- EXERCISE DATA -
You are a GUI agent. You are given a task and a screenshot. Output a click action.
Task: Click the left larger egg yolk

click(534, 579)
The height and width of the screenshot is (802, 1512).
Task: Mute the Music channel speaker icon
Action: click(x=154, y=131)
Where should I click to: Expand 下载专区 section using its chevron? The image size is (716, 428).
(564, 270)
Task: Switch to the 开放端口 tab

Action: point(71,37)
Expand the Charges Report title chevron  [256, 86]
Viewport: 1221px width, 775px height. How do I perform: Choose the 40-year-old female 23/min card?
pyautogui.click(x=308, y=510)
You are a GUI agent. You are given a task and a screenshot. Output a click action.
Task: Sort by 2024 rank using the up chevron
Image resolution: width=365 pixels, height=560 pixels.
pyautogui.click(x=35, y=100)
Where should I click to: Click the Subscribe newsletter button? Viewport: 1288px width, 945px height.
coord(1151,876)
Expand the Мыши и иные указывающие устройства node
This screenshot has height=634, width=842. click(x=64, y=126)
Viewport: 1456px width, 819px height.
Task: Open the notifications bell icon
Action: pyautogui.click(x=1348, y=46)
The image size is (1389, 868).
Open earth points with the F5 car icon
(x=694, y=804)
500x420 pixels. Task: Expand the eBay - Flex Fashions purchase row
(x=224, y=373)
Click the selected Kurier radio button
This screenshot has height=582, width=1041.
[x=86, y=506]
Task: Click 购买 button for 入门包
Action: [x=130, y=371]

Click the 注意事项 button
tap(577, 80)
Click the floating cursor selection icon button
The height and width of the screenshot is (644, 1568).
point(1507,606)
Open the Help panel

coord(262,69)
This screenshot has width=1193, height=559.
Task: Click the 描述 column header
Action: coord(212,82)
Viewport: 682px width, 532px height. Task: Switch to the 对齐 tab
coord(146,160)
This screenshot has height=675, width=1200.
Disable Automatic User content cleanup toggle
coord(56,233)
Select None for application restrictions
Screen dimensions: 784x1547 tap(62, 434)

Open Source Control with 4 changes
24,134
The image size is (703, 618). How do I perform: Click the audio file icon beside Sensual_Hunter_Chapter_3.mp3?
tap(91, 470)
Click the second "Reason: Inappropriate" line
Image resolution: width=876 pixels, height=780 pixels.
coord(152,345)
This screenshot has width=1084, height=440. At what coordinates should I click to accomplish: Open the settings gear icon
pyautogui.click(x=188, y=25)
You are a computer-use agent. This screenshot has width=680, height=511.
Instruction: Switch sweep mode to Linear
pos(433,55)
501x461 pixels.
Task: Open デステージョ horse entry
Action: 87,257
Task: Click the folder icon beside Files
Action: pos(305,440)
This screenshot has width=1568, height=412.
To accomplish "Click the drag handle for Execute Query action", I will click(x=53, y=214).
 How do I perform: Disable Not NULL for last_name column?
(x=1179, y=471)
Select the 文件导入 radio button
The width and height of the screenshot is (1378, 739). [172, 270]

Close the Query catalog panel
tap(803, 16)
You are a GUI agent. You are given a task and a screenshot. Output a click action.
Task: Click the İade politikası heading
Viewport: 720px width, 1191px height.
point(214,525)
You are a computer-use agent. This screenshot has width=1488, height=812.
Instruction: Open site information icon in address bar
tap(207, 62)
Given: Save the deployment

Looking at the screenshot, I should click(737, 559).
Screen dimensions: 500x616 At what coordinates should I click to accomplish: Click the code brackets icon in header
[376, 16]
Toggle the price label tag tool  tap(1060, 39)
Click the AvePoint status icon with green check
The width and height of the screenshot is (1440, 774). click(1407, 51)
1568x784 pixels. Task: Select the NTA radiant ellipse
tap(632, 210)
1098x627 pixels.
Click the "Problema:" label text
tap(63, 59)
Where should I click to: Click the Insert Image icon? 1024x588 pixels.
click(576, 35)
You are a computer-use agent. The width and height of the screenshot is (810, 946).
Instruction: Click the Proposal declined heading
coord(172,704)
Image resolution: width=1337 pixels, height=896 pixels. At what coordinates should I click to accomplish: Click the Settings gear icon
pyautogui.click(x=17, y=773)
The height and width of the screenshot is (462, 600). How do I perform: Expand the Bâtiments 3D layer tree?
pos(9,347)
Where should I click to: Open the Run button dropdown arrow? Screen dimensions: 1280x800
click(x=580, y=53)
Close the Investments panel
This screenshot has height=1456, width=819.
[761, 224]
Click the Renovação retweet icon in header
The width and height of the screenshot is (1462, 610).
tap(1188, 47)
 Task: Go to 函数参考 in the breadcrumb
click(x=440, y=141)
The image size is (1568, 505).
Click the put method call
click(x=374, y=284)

- WHAT TO PRODUCE -
Output the listing above word for word.

- RESPONSE TO THE TASK -
You are a GUI agent. You are given a task and a screenshot. Output a click action.
Task: Click the left larger egg yolk

click(534, 579)
The height and width of the screenshot is (802, 1512).
Task: Mute the Music channel speaker icon
Action: click(x=154, y=131)
Where should I click to: Expand 下载专区 section using its chevron? The image size is (716, 428).
(564, 270)
Task: Switch to the 开放端口 tab

Action: point(71,37)
Expand the Charges Report title chevron  [256, 86]
Viewport: 1221px width, 775px height. How do I perform: Choose the 40-year-old female 23/min card?
pyautogui.click(x=308, y=510)
You are a GUI agent. You are given a task and a screenshot. Output a click action.
Task: Sort by 2024 rank using the up chevron
Image resolution: width=365 pixels, height=560 pixels.
pyautogui.click(x=35, y=100)
Where should I click to: Click the Subscribe newsletter button? Viewport: 1288px width, 945px height.
coord(1151,876)
Expand the Мыши и иные указывающие устройства node
This screenshot has height=634, width=842. click(x=64, y=126)
Viewport: 1456px width, 819px height.
Task: Open the notifications bell icon
Action: pyautogui.click(x=1348, y=46)
The image size is (1389, 868).
Open earth points with the F5 car icon
(x=694, y=804)
500x420 pixels. Task: Expand the eBay - Flex Fashions purchase row
(x=224, y=373)
Click the selected Kurier radio button
This screenshot has height=582, width=1041.
[x=86, y=506]
Task: Click 购买 button for 入门包
Action: [x=130, y=371]

Click the 注意事项 button
tap(577, 80)
Click the floating cursor selection icon button
The height and width of the screenshot is (644, 1568).
point(1507,606)
Open the Help panel

coord(262,69)
This screenshot has width=1193, height=559.
Task: Click the 描述 column header
Action: coord(212,82)
Viewport: 682px width, 532px height. Task: Switch to the 对齐 tab
coord(146,160)
This screenshot has height=675, width=1200.
Disable Automatic User content cleanup toggle
coord(56,233)
Select None for application restrictions
Screen dimensions: 784x1547 tap(62, 434)

Open Source Control with 4 changes
24,134
The image size is (703, 618). How do I perform: Click the audio file icon beside Sensual_Hunter_Chapter_3.mp3?
tap(91, 470)
Click the second "Reason: Inappropriate" line
Image resolution: width=876 pixels, height=780 pixels.
coord(152,345)
This screenshot has width=1084, height=440. At what coordinates should I click to accomplish: Open the settings gear icon
pyautogui.click(x=188, y=25)
You are a computer-use agent. This screenshot has width=680, height=511.
Instruction: Switch sweep mode to Linear
pos(433,55)
501x461 pixels.
Task: Open デステージョ horse entry
Action: 87,257
Task: Click the folder icon beside Files
Action: pos(305,440)
This screenshot has width=1568, height=412.
To accomplish "Click the drag handle for Execute Query action", I will click(x=53, y=214).
 How do I perform: Disable Not NULL for last_name column?
(x=1179, y=471)
Select the 文件导入 radio button
The width and height of the screenshot is (1378, 739). [172, 270]

Close the Query catalog panel
tap(803, 16)
You are a GUI agent. You are given a task and a screenshot. Output a click action.
Task: Click the İade politikası heading
Viewport: 720px width, 1191px height.
point(214,525)
You are a computer-use agent. This screenshot has width=1488, height=812.
Instruction: Open site information icon in address bar
tap(207, 62)
Given: Save the deployment

Looking at the screenshot, I should click(737, 559).
Screen dimensions: 500x616 At what coordinates should I click to accomplish: Click the code brackets icon in header
[376, 16]
Toggle the price label tag tool  tap(1060, 39)
Click the AvePoint status icon with green check
The width and height of the screenshot is (1440, 774). click(1407, 51)
1568x784 pixels. Task: Select the NTA radiant ellipse
tap(632, 210)
1098x627 pixels.
Click the "Problema:" label text
tap(63, 59)
Where should I click to: Click the Insert Image icon? 1024x588 pixels.
click(576, 35)
You are a computer-use agent. The width and height of the screenshot is (810, 946).
Instruction: Click the Proposal declined heading
coord(172,704)
Image resolution: width=1337 pixels, height=896 pixels. At what coordinates should I click to accomplish: Click the Settings gear icon
pyautogui.click(x=17, y=773)
The height and width of the screenshot is (462, 600). How do I perform: Expand the Bâtiments 3D layer tree?
pos(9,347)
Where should I click to: Open the Run button dropdown arrow? Screen dimensions: 1280x800
click(x=580, y=53)
Close the Investments panel
This screenshot has height=1456, width=819.
[761, 224]
Click the Renovação retweet icon in header
The width and height of the screenshot is (1462, 610).
tap(1188, 47)
 Task: Go to 函数参考 in the breadcrumb
click(x=440, y=141)
The image size is (1568, 505).
Click the put method call
click(x=374, y=284)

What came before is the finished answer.